Opinion

ANALYSIS: Promises of a new approach ring hollow

Foreign Affairs Minister Simon Coveney (left) and the then Secretary of State Julian Smith herald New Decade New Approach. Picture by Niall Carson/PA Wire
Foreign Affairs Minister Simon Coveney (left) and the then Secretary of State Julian Smith herald New Decade New Approach. Picture by Niall Carson/PA Wire Foreign Affairs Minister Simon Coveney (left) and the then Secretary of State Julian Smith herald New Decade New Approach. Picture by Niall Carson/PA Wire

THE New Decade New Approach deal that saw the Stormont institutions restored after a three year hiatus was designed to be a document that reflected optimism and a step change in attitude. Ushering in a power-sharing reboot that sought to banish previous dysfunction, it included countless agreed proposals that aimed transform and normalise the regional administration. The lack of oversight that enabled the RHI scandal to happen would be remedied through an augmented ministerial code and civil service reform, while legislative inertia would be tackled through changes to the petition of concern, a mechanism designed to prevent majority rule that had become a ‘Joker’, played regularly to impede progress or subvert the democratic process.

NDNA’s list of aspirations was effectively an indictment of devolution’s failings over the previous decade. Reading over it two years later it’s hard not to regard it at best as wishful thinking and at worst an assortment of expedient pledges that helped the DUP and Sinn Féin out of a hole. Both parties had suffered setbacks in the Westminster election less than a month before, with the absence of an executive widely cited as the reason for a sharp drop off in support.

But it would appear that no sooner were the key protagonists reinstated than they reverted to the old ways. The silo mentality, party political interests and the daily bickering that characterised the post-St Andrews era prevailed, as Stormont’s ‘big two’ retreated into their respective wings at Parliament Buildings and adopted an approach that was all too familiar.

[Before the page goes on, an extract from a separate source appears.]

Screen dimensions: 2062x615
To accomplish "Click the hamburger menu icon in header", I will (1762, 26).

It’s a situation that particularly suits the DUP, as its reactionary tendencies sit more comfortably with terminal deadlock. With its number of seats diminished and the assembly’s unionist majority gone, the party is longer able to call the shots in the manner to which it had become accustomed – though it can still stall progress. This is why the British government and Westminster has been forced to intervene over the head of the devolved institutions on issues like abortion and the Irish language.

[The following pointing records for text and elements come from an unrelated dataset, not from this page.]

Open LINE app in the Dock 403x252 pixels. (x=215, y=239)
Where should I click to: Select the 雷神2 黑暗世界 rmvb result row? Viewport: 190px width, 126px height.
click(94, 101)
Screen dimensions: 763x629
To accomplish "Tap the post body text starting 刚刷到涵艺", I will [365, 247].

Yet equally there doesn’t appear to be any great desire from Sinn Féin to implement the deal in a hurry. Promises about reform, executive openness and collective responsibility have proved hollow, while any changes that have taken place appear to have been adopted begrudgingly.

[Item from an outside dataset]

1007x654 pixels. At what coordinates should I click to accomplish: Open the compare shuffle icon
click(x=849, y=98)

In mitigation, Stormont is a clunky mandatory coalition, often pulling in different directions. It’s also important to acknowledge the impact of the pandemic and the instability caused by unionist agitation against the protocol. However, there’s only so much inaction that can be accounted for by Covid, which too often is used as cover for risk aversion in the run-up to an election. Meanwhile, the British government that jettisoned Julian Smith soon after he oversaw the deal, has pursued a unilateral agenda on legacy, while dragging its feet on the elements of NDNA for which it has responsibility.

May’s assembly election potentially offers the greatest challenge to the status quo for a generation. Only when power is no longer taken for granted and complacency challenged at the polls will we perhaps see a genuine new approach.